I've been working on this bodyweight fitness platform for the past few years,
and I recently took time away from a job for a few months to travel + work on
a mobile app. Here's the initial (++ fixed some bugs) version. It's free to
use, however the logging functionality / community is a paid feature.

\---

Bodyweight Fitness workouts don't use weights, so you can do them with minimal
equipment.
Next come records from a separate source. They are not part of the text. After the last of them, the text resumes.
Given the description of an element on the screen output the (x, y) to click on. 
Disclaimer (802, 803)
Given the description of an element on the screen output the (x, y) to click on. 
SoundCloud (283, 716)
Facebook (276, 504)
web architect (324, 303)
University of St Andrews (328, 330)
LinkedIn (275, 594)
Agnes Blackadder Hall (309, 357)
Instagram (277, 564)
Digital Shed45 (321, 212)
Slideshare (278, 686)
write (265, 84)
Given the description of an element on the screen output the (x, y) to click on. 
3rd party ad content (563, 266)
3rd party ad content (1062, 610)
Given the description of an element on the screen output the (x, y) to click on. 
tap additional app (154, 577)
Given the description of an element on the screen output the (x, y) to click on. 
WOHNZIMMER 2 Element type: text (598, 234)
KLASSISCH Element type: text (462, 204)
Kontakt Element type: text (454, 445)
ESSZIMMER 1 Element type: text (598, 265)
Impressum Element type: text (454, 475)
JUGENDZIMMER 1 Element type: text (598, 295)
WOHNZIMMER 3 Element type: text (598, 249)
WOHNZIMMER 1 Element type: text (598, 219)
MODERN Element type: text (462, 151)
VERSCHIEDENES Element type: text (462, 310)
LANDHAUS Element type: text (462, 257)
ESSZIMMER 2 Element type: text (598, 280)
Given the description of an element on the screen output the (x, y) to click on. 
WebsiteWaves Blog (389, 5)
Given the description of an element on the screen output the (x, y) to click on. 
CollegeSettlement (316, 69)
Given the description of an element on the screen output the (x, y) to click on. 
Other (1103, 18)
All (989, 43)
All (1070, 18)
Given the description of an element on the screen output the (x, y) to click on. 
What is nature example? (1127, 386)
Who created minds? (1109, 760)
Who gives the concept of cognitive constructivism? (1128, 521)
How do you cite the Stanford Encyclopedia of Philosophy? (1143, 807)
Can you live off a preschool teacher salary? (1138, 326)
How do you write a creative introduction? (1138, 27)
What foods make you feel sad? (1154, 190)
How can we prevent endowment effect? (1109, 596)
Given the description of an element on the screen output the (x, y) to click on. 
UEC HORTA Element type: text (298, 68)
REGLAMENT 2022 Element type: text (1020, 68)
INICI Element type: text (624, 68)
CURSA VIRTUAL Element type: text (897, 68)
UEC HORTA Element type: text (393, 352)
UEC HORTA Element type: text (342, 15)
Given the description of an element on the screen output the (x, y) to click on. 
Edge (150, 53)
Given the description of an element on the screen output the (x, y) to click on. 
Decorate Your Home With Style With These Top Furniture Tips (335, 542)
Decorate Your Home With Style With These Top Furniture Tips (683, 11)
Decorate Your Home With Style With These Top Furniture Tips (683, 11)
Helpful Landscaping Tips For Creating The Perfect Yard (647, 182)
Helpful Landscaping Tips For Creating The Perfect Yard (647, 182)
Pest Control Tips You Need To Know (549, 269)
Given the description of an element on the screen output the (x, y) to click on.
The reddit community /r/bodyweightfitness has created a routine for
beginner-intermediate, called the "Recommended Routine". This routine is built
on progressions, which means that you swap out the exercise to increase the
load, instead of adding more weight.

For example:

    
    
      1. Incline Pushups (Easy)
      2. Pushup (Harder)
      3. Diamond Pushup (Harder yet)
      ... and so on.
    

This is the meat and bones of this app, that it supports progression in a way
that other apps don't.

\---

Tech: Backend was built in Meteor years ago, now I've migrated most parts of
it to more modern technologies. In particular, the API is mostly a
GraphQL/Apollo layer, which has made development much easier because of the
connected data.

The app itself is built with React Native. I evaluated Flutter briefly, but
decided against it due to my existing knowledge of JS/React, and the amount of
documentation and community around RN.

Hope you enjoy, and I welcome any feedback!

\- Shridhar